"Niente benevolenze pregiudiziali". E in via Solferino rinasce il terzismo

Il vicedirettore Battista: "Non ci sono disegni sotterranei, quando c’è da criticare si critica. Il Corriere continua come sempre a fare il cane da guardia della politica italiana"

"Niente benevolenze pregiudiziali". E in via Solferino rinasce il terzismo

da Milano
«Il Corriere continua come sempre a fare il cane da guardia della politica italiana». Pierluigi Battista, vicedirettore del Corriere della Sera, smentisce l’esistenza di un imbarazzo para-politico o para-chissà cos’altro in via Solferino, dopo la sonora strigliata contro il governo lanciata dalla più che visibile ribalta caprese dei Confindustria boys dal direttore del quotidiano, Paolo Mieli. Ovvero lo stesso direttore che un anno e mezzo prima, alla vigilia delle elezioni politiche, aveva schierato la corazzata di carta, in modo inequivocabile, con un editoriale, dalla parte del centrosinistra.
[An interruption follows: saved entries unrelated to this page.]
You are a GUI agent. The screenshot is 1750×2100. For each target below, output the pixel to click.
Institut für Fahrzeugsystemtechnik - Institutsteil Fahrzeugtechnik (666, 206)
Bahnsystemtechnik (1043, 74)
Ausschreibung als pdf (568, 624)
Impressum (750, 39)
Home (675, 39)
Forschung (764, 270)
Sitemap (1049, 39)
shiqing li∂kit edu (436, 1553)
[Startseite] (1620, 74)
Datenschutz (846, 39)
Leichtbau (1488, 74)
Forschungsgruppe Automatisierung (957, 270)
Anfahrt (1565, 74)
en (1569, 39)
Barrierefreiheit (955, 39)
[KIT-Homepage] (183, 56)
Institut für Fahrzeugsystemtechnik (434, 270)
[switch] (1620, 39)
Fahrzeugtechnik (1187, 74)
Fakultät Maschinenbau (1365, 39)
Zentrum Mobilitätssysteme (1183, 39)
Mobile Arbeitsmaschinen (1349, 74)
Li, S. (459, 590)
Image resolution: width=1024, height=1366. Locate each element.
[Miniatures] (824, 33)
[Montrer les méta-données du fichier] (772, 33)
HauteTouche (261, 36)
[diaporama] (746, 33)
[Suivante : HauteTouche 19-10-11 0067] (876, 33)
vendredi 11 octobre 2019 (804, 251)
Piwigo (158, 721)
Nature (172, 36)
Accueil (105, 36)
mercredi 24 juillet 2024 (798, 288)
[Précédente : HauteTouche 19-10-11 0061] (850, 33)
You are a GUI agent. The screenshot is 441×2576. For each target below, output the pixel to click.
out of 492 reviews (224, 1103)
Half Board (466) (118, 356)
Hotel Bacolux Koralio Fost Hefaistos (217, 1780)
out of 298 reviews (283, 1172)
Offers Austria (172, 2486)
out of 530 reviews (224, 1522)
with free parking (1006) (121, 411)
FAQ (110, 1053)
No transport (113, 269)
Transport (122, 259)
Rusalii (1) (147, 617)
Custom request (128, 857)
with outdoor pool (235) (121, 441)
Un endorsement, dissero quelli che se la tirano. Una robb de matt, invece, per i milanesi (e gli italiani) più moderati.
«All’epoca - storicizza Battista - vivevamo la profonda delusione del quinquennio berlusconiano appena conclusosi, che non aveva regalato al Paese quella stagione di riforme liberali che molti si aspettavano. Tolta la legge Biagi e la riforma delle pensioni, restava ben poco. Così, a fronte di quell’esperienza fallimentare, lo schieramento di centrosinistra si presentava al momento quello con più titoli per governare. Poi - prosegue - arrivò quel risultato elettorale così sorprendente, con appena 24mila voti di scarto, lasciando l’Italia senza un vincitore vero e senza nemmeno un autentico sconfitto».
Di lì la paralisi prodiana stigmatizzata ieri da Mieli a Capri. Rivendica insomma Battista il ruolo del Corriere come osservatore. La presa di posizione di allora, a favore dello schieramento ulivista, non avrebbe collocato insomma il giornale in una certa direzione, «tant’è vero che contestualmente fu lasciata come sempre mano libera a commentatori ed editorialisti». Così il j’accuse (o il mea culpa?) di ieri a Capri sarebbe la conferma del ruolo «distaccato» di via Solferino. «Non ci sono benevolenze pregiudiziali né disegni sotterranei e se c’è motivo per criticare si critica - spiega Battista -. È ciò che ha fatto ieri Mieli, dicendo che il governo non sembra cogliere i sentimenti prevalenti del Paese. Sentimenti, ai quali non si risponde con furbate o traccheggiando. Si proceda almeno alla riduzione dei ministeri, anche se è difficile disciplinare appetiti piuttosto robusti».
Altro non si cava, da via Solferino e dintorni, segno che forse un po’ di imbarazzo c’è. Angelo Panebianco, editorialista di punta, declina l’invito a dir la sua. «Non commento una dichiarazione del mio direttore - sbotta - Lei commenterebbe una del suo?». Il che non fa un plissé. Così come è comprensibile la quasi pudica discrezione di Raffaele Fiengo, storica figura del Corriere.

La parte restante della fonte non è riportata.